[Opening DOCUMENT TEXT section]

First time for everything, you know?
I think, I think you got it in you, man.
I really think this is your year.
Do you have any predictions about Andrew, Nick?
You're up.
Yeah, it is Nick's turn.
I also have some thoughts about some Andrew stuff,
but I'll get to it later.
I'm just, I'm curious, but it's okay.
All right, hey, here we go.
Nick, it's up to you.
Your second pick in this.
This could potentially apply to Andrew,
but I will say that statistically,
it will happen to one of us this year.
This year, one of us will have a root canal.
Yeah, that was on my list too.
That was on my list.
Oh, that's a good one.
Yep.
Root canal.
Hopefully, now it's Andrew.
Why you gotta bring that shit into the universe?
I'm sorry, Jeff, I'm sorry.
It's not you, man.
Why do you have to point a fucking sniper rifle
in my mouth, you motherfucker?
I hope that Charity, you performed this year's three root canals so the rest of us don't have to get them.
Oh I could ask my dad he does root canals.
He does it's true.
Damn.
Yep.
One of us will have a root canal.
That was worse than a divorce one.
Now I will say no it's not.
That's crazy.
It's less personal I'm just going off data.
Yeah but I won't I won't be the divorce.
I'll definitely be the root canal.
Andrew's at a root canal.
I haven't heard Gavin talk about his teeth.
He probably hasn't looked at in ages.
When was the last time you got your teeth looked at, Gavin?
Yeah.
Six months ago.
I've gone on the 10th of Feb, I think.
I mean, just so we're all aware,
I'm calling it right now.
I might as well put it on the board.
It will be me.
I think it will be me.
I'm not trying to will it in there.
I'm just letting you know that I think it's going to be me.
See, Jeff, I'm not directing it at you.
What a crazy year for Eric.
GTA 6 comes out, Robbie Williams dies,
and he gets a root canal.
Crazy.
And what you're hoping for, a divorce.
But Gavin, what is your second hit this Arwe Nostradamus draft here?
What is your prediction?
Yeah, I mean, there's definitely a lot of shit on this board,
a lot of dark sort of dread.
So I'm going to take a page from Jeff's book
and have a little ray of sunshine one.
I think a new pasta shape will be invented.
Mmm. Ooh! What do you think of Dupli?
Well, anyone?
I mean, I was going to say we were on the road to inventing the boot shaped pasta, remember?
Oh, so you can fill it with pasta like like you're putting your feet in the boot.
Has anyone made pasta countries?
Like just the shape of the shapes of all the countries, like, you know, you get a little
spoonful of Russia, a bit of France.
I like that.
A little bit of France.
I think, I think the most recent pasta shape was this cascatelli, I think is what it was
called.

[Closing DOCUMENT TEXT section]
[Opening RAW DATA section]

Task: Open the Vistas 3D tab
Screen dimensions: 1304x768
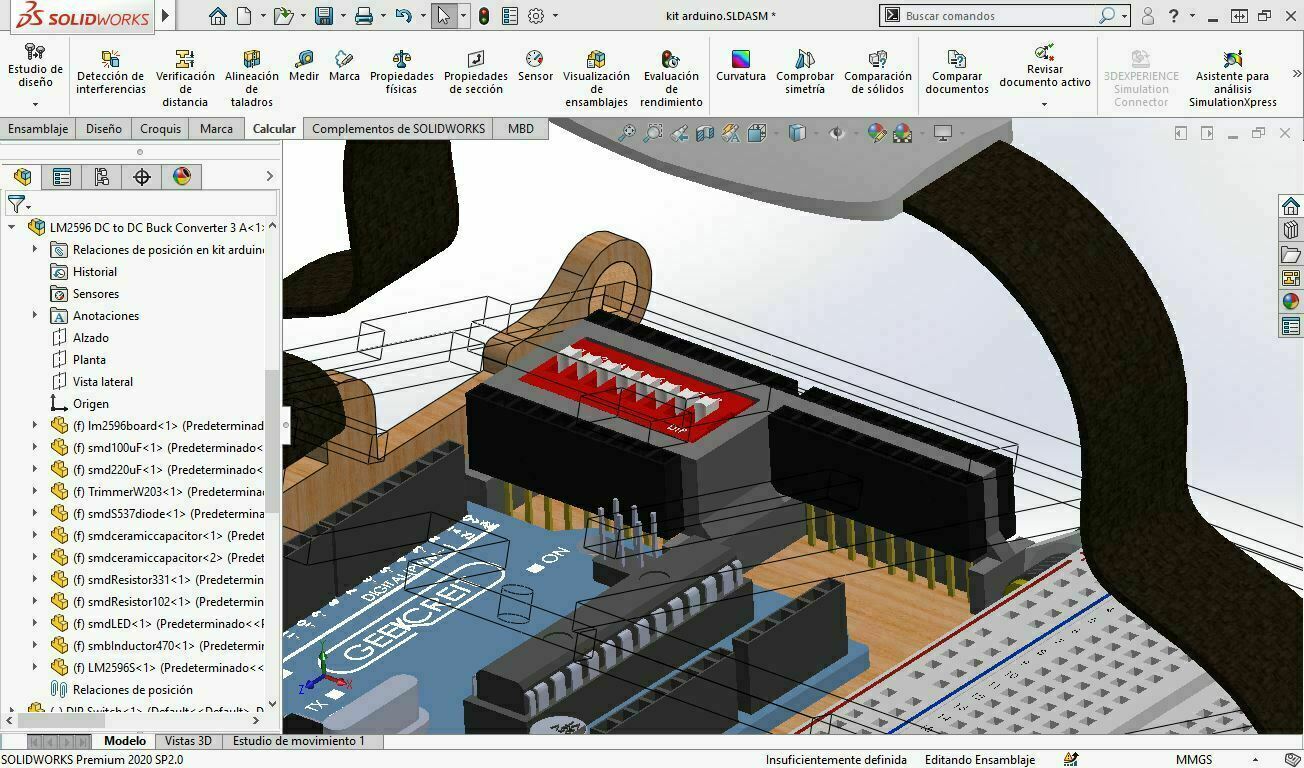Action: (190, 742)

[Closing RAW DATA section]
[Opening RAW DATA section]

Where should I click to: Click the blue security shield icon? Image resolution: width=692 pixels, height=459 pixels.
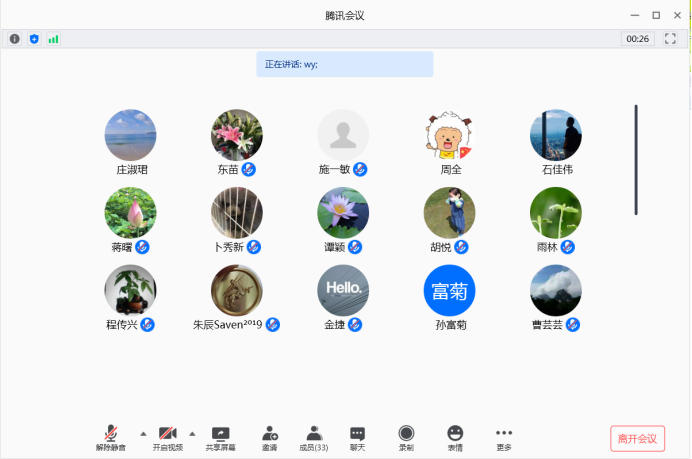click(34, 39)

[Closing RAW DATA section]

== WORK INSTRUCTION ==
Can you repeat the transcript word for word, beginning at the words "He probably hasn't" and stopping after "it right now."? The rows have nothing to do with the transcript.

== OUTPUT OF THE TASK ==
He probably hasn't looked at in ages.
When was the last time you got your teeth looked at, Gavin?
Yeah.
Six months ago.
I've gone on the 10th of Feb, I think.
I mean, just so we're all aware,
I'm calling it right now.